On Monday, U.S. stocks ended lower with the S&P 500 index (SPX) suffering its worst one-day drop so far this year. This came in response to the unsuccessful debt negotiations in Greece which has now placed the country on the brink of fiscal collapse. Over the weekend, the negotiations between Greece and its creditors collapsed again and as a result, the Prime Minister of Greece, Alexis Tsipras, called for a referendum on whether to accept reform measures demanded by the country’s lenders. This referendum will now take place on the 5th of July. As a result, the SPX declined 2.1%, or 43.85 points, to 2,057.64. The benchmark index has now turned negative for the year and it has also fallen below a key technical support level. Analysts have suggested that we can expect to see further declines. Meanwhile, the Dow Jones Industrial Average (DJIA) also saw its largest 1-day drop in more than 2 years when the blue chip index declined 2%, or 350.33 points, to 17,596.35. Following the downward trend was the Nasdaq Composite index (COMP) which also declined 2.4%, or 122.42 points, to 4,958.47.
In currency trading on Monday, the U.S. dollar (USD) pared gains against other currencies. This came despite the fact that data showed that in the month of May, pending home sales rose to their highest level since 2006. Meanwhile, concerns regarding the Greece debt crisis seemed to ease. According to the National Association of Realtors, in May, their pending home sales index increased by 0.9 percent. This missed expectations for an increase of 1.2% while pending home sales in April rose by 2.7 percent. The EUR/USD traded at 1.1149, down 0.13% while the GBP/USD traded at 1.5726, down 0.15 percent. Against the currencies in Canada, Switzerland and Japan, the greenback traded mixed with USD/CAD up 0.67% at 1.2404, with USD/CHF down 0.43% at 0.9288 and with USD/JPY down 0.80% and trading at 122.85. Also, the U.S. dollar index held steady at 95.60.

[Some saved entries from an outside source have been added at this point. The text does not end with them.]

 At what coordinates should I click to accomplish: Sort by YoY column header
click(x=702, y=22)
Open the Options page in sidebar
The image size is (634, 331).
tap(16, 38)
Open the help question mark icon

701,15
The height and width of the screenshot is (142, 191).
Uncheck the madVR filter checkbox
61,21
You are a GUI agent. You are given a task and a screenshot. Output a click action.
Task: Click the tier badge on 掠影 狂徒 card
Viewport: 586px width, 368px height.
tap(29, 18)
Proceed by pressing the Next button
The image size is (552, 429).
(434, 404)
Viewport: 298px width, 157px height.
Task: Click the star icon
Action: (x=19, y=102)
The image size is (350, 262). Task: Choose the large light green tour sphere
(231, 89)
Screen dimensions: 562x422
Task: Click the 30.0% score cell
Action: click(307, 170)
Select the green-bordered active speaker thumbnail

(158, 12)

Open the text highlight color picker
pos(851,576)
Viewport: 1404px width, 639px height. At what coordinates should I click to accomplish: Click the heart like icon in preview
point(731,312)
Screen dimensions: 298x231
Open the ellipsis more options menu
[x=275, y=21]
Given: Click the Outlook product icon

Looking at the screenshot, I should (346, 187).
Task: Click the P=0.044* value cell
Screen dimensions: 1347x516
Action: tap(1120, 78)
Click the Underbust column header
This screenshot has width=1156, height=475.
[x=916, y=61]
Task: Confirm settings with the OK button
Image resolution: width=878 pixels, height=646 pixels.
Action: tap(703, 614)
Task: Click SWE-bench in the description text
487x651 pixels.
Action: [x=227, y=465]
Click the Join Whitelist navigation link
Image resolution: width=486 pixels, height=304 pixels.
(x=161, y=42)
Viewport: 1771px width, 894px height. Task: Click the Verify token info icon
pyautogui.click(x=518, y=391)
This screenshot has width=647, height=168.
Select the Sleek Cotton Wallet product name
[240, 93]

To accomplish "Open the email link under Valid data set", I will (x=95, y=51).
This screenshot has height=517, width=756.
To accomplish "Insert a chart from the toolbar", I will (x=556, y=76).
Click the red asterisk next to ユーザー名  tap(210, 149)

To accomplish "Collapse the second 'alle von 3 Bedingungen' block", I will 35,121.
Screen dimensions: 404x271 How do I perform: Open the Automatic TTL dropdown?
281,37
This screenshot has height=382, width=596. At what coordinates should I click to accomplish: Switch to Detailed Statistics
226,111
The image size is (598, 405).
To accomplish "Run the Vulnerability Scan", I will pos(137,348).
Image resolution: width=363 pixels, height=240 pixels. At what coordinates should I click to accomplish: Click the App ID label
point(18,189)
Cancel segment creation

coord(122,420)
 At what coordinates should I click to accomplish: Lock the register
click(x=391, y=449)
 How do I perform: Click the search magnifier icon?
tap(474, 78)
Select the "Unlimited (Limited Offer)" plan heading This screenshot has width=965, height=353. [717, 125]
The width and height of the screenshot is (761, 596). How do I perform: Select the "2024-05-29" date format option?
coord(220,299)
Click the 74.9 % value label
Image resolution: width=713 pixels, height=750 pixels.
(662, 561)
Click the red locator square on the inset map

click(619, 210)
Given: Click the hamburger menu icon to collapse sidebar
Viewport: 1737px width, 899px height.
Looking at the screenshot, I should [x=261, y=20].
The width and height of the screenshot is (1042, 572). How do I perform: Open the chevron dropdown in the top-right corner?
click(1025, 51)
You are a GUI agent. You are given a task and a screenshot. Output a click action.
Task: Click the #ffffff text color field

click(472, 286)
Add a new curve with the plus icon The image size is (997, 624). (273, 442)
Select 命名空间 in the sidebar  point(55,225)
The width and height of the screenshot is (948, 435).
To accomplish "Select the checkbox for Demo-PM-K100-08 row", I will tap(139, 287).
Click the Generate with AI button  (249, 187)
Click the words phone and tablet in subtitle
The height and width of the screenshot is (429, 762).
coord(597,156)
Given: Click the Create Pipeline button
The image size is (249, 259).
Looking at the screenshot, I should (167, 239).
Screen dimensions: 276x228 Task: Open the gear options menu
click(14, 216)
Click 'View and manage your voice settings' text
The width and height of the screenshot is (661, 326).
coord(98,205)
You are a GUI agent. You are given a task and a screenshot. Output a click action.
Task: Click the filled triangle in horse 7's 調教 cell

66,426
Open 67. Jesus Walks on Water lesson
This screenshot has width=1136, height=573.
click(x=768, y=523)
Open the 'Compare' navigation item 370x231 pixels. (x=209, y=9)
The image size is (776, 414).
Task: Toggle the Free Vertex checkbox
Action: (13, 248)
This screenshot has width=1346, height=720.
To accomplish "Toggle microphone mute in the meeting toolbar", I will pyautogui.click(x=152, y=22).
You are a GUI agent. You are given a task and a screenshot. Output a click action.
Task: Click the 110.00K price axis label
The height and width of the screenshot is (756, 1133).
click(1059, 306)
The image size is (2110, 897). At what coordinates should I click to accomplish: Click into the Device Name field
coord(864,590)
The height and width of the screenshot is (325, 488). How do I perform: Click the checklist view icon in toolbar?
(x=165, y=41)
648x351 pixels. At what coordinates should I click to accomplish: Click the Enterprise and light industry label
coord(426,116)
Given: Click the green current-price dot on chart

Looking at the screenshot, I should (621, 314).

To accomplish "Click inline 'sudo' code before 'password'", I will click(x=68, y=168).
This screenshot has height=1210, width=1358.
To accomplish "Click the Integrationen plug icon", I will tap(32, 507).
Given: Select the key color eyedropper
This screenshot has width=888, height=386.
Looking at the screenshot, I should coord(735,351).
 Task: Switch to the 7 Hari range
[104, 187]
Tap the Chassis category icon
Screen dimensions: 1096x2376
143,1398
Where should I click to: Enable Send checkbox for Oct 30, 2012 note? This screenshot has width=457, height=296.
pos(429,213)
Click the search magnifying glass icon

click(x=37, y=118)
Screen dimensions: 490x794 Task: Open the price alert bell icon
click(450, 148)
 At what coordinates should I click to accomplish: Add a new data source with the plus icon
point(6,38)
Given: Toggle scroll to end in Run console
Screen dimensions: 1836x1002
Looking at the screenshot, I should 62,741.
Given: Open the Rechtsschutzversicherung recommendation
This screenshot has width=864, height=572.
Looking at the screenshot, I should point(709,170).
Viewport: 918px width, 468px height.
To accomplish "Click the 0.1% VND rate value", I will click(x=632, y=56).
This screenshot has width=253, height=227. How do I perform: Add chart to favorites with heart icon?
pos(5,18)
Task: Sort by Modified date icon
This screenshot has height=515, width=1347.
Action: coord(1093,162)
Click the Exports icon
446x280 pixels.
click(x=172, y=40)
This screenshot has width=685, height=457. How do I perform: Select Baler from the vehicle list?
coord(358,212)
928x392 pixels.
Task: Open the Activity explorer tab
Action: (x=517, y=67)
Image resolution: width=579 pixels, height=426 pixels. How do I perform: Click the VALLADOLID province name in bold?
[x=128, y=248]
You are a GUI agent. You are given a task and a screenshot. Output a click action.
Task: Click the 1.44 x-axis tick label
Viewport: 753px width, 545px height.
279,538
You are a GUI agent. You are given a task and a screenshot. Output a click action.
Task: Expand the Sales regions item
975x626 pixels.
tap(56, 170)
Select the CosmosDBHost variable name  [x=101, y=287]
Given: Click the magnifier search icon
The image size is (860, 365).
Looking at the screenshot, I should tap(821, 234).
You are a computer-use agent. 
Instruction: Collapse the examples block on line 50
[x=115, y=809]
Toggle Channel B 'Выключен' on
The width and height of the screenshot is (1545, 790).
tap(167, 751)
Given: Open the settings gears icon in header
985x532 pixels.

On Tuesday, crude oil prices declined in early Asian trade. This came as investors shifted their focus to the U.S. stockpiles report due out later today which will provide more insight into the supply and demand of the commodity. WTI crude oil for delivery in August traded at $58.26 a barrel, down 0.13 percent, on the NYMEX. Meanwhile, on Monday, Brent crude oil for delivery in August traded at $61.98 a barrel, down 2.02%, or $1.28, on the Intercontinental Exchange (ICE) in London. Today, the API (American Petroleum Institute) will release its survey of stockpiles from the end of last week on crude and refined products stocks in the U.S.